- WHAT YOU NEED TO DO:
Each line from the beginning of the data below through the line containing "You are a computer-use agent. Screen" should be repeated exactly, please.

[[ DATASET CONTENT, beginning ]]

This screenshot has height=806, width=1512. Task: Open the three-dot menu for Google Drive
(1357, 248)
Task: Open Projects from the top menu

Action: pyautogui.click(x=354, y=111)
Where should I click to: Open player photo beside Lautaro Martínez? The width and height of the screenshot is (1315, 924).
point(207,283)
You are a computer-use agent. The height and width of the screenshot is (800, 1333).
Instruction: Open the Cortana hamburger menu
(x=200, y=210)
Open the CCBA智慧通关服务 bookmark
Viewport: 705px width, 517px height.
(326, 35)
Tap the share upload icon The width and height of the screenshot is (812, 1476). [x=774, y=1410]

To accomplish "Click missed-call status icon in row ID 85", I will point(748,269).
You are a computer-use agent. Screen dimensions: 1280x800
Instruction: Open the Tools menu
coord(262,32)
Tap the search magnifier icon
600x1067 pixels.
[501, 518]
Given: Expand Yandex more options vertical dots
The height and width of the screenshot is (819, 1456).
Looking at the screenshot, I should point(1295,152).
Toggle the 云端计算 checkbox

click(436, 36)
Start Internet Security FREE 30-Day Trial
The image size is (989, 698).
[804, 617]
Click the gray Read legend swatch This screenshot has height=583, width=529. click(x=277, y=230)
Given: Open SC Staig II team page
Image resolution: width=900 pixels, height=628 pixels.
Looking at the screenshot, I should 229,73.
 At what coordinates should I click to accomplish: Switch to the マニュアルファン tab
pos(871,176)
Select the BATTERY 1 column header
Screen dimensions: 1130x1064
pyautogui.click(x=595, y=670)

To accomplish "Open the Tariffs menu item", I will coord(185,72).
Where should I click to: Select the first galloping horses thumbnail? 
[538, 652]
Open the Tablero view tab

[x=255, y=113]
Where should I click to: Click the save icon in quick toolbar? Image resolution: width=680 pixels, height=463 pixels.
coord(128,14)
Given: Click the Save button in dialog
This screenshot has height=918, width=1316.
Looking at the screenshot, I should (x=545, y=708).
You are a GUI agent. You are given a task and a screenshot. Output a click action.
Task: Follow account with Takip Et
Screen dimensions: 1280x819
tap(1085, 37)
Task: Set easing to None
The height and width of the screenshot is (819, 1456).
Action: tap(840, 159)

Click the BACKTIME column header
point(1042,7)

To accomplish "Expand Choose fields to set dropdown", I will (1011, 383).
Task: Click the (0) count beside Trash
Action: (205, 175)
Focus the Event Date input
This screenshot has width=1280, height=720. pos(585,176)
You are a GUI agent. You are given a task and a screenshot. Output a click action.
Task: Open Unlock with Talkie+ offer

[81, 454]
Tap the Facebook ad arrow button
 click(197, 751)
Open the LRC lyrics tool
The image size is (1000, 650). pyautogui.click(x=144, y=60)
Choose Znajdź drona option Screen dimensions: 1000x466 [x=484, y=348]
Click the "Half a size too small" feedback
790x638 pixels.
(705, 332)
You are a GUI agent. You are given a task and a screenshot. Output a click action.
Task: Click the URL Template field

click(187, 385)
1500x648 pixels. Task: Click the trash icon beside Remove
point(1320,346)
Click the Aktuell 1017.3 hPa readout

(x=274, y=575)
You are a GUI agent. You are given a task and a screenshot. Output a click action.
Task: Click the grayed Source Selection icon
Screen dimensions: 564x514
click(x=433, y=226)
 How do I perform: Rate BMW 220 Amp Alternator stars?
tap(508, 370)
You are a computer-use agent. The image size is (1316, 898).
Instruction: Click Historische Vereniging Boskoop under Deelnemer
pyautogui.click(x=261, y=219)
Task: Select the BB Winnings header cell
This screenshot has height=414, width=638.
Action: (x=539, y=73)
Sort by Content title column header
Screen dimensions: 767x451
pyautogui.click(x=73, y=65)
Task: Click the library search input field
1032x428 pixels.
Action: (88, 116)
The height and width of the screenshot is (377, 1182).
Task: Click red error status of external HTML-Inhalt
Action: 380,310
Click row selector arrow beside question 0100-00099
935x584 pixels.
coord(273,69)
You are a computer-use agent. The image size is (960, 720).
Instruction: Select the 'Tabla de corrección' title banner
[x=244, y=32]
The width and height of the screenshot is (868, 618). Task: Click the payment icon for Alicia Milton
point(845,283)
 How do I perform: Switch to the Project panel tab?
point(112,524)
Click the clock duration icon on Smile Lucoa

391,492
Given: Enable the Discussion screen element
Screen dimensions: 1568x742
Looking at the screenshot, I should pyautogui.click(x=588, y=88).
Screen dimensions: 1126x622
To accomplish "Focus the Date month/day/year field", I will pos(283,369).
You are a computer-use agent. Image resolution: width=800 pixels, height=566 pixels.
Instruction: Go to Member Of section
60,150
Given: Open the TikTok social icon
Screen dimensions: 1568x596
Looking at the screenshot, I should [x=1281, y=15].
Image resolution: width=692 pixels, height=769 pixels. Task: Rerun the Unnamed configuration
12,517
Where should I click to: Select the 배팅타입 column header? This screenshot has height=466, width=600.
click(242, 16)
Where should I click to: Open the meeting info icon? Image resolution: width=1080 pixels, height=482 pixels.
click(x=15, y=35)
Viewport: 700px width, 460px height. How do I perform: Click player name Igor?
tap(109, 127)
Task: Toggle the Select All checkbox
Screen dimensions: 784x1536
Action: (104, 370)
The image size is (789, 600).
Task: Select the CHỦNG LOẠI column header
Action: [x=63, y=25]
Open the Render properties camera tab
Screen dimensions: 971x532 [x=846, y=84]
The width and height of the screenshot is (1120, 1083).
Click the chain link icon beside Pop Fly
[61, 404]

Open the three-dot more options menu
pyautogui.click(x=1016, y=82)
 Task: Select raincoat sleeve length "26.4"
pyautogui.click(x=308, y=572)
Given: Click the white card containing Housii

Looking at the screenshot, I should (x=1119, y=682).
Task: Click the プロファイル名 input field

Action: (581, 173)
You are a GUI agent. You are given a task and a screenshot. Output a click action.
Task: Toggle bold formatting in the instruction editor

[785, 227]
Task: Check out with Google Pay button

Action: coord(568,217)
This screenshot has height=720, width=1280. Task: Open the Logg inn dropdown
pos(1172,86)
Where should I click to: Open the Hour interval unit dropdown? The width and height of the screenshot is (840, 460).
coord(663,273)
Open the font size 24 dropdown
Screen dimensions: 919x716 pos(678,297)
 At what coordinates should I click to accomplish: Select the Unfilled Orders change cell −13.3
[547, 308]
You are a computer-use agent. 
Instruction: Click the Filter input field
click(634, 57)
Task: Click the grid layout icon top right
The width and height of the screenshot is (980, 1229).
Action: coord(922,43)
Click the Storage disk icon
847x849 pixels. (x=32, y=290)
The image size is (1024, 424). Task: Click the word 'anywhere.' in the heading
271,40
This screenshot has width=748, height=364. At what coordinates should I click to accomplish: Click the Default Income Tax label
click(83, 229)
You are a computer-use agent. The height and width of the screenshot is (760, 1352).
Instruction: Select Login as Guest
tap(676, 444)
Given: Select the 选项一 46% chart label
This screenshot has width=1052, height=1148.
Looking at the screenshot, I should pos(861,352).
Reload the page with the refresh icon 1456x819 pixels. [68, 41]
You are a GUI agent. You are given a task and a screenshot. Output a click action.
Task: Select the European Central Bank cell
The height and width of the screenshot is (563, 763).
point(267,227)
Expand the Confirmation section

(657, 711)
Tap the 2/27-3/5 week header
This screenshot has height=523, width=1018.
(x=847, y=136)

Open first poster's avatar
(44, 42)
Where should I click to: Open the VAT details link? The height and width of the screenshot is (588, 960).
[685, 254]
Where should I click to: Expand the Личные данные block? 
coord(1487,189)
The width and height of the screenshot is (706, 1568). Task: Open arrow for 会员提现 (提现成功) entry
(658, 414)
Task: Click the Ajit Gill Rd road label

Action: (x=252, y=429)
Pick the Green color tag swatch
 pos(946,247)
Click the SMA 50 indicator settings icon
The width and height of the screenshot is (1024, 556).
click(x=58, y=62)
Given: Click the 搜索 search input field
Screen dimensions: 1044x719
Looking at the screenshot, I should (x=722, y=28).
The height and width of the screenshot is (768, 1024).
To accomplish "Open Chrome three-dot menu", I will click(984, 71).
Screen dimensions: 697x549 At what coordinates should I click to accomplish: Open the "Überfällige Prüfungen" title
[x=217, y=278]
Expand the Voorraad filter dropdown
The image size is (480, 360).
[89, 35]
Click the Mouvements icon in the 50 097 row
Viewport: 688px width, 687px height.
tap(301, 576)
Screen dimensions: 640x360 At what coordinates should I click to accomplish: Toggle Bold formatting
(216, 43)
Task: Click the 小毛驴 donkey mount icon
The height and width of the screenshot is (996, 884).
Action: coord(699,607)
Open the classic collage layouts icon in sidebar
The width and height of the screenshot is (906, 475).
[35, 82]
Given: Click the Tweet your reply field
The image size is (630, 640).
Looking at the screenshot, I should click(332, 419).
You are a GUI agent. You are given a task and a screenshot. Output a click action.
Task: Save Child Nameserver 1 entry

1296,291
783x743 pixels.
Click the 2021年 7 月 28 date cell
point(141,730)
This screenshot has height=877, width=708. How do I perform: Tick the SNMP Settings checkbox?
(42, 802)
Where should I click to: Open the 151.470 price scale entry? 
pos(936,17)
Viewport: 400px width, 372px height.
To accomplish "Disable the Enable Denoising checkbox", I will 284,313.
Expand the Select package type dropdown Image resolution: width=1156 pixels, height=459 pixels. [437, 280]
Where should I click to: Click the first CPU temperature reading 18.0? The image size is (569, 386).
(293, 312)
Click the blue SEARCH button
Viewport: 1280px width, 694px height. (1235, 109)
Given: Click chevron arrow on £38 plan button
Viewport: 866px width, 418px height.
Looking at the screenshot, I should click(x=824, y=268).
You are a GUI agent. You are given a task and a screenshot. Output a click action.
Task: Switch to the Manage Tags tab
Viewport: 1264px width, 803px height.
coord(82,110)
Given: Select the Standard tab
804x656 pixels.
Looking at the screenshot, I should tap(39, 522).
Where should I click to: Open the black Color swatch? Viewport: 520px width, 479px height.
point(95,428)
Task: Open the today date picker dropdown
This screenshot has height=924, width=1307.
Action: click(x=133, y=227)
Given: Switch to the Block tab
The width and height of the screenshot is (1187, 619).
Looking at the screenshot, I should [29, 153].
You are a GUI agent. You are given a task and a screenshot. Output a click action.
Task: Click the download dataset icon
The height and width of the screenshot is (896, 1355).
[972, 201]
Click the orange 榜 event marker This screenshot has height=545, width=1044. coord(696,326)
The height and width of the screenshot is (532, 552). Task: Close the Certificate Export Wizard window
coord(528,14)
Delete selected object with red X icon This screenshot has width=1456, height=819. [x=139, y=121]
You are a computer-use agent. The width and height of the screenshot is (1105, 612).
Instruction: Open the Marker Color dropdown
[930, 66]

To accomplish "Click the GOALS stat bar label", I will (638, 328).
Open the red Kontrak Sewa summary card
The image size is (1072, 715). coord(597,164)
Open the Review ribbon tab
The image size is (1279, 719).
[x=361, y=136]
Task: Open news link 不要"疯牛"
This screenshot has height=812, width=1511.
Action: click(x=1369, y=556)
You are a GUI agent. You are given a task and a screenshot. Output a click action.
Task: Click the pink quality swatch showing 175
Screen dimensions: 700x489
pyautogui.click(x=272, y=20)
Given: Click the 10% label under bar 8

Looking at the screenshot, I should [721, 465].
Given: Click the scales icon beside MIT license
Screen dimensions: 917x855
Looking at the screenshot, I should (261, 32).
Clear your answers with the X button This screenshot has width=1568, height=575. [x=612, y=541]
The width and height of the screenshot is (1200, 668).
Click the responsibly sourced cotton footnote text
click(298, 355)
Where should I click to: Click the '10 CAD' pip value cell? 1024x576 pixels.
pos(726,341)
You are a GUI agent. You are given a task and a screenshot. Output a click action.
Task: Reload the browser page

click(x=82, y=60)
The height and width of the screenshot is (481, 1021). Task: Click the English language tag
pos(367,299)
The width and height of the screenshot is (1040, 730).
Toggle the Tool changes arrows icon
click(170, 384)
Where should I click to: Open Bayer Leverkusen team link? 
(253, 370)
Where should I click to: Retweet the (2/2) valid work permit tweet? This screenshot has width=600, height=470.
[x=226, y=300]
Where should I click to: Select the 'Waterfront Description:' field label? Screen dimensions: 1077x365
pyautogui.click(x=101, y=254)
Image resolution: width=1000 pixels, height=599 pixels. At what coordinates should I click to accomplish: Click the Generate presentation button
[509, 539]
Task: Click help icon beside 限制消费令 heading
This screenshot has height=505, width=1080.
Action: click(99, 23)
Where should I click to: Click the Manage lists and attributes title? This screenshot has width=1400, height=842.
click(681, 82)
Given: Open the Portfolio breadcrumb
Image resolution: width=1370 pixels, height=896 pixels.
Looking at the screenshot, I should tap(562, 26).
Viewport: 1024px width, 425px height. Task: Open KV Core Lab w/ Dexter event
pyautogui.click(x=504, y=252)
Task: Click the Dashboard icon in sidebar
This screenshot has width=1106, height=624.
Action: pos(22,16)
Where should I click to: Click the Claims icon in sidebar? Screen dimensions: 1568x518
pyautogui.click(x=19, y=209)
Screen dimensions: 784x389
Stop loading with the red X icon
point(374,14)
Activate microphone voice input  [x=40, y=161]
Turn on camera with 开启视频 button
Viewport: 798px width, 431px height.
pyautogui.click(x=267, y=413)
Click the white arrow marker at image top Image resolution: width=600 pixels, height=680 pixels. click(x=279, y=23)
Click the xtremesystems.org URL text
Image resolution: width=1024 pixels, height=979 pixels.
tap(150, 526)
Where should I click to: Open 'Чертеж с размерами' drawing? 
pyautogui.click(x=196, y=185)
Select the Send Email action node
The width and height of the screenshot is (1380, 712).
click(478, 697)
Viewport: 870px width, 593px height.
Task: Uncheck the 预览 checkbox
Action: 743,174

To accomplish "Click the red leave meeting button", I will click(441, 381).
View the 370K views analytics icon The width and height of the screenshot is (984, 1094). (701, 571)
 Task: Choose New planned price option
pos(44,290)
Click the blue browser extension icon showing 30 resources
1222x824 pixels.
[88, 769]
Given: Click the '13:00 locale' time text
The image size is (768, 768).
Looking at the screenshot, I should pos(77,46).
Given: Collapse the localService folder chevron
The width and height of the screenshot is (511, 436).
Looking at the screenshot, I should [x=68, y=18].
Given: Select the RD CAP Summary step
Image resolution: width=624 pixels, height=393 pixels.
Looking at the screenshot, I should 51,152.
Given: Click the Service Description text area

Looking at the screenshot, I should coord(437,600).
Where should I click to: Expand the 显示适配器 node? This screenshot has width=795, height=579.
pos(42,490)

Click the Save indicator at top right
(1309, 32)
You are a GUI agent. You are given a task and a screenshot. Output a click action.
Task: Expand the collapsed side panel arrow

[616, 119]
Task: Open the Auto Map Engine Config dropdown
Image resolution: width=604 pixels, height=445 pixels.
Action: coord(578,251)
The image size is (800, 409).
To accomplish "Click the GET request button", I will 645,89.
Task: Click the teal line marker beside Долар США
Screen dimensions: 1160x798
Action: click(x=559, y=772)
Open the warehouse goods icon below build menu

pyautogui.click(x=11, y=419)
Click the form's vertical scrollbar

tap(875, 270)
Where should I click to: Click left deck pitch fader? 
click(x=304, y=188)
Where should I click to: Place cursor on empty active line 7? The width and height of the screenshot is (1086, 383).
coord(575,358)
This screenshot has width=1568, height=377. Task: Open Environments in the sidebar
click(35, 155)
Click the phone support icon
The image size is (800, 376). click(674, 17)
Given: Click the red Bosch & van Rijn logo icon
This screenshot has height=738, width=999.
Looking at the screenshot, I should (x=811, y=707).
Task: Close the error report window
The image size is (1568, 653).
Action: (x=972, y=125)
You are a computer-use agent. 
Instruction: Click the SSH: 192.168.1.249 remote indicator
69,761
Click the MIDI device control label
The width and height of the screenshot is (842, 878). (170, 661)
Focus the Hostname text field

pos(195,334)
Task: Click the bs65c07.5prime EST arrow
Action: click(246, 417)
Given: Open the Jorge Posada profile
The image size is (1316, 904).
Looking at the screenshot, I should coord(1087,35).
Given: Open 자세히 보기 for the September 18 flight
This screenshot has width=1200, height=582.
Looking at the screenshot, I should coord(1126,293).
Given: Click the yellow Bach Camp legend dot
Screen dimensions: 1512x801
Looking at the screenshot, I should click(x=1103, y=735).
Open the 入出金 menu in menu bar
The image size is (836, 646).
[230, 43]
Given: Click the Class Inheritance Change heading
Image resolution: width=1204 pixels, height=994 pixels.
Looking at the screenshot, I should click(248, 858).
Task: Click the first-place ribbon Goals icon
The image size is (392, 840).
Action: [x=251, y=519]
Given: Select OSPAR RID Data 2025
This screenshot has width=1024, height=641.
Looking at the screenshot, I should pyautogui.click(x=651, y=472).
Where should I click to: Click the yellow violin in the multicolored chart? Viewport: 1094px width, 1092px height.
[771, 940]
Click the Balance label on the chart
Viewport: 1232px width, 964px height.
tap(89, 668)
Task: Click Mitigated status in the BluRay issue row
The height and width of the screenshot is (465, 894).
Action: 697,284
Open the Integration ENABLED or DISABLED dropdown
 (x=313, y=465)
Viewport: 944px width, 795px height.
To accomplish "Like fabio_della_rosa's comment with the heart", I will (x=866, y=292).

[[ DATASET CONTENT, end ]]

- ANSWER TO THE PROBLEM:
This screenshot has height=806, width=1512. Task: Open the three-dot menu for Google Drive
(1357, 248)
Task: Open Projects from the top menu

Action: pyautogui.click(x=354, y=111)
Where should I click to: Open player photo beside Lautaro Martínez? The width and height of the screenshot is (1315, 924).
point(207,283)
You are a computer-use agent. The height and width of the screenshot is (800, 1333).
Instruction: Open the Cortana hamburger menu
(x=200, y=210)
Open the CCBA智慧通关服务 bookmark
Viewport: 705px width, 517px height.
(326, 35)
Tap the share upload icon The width and height of the screenshot is (812, 1476). [x=774, y=1410]

To accomplish "Click missed-call status icon in row ID 85", I will point(748,269).
You are a computer-use agent. Screen dimensions: 1280x800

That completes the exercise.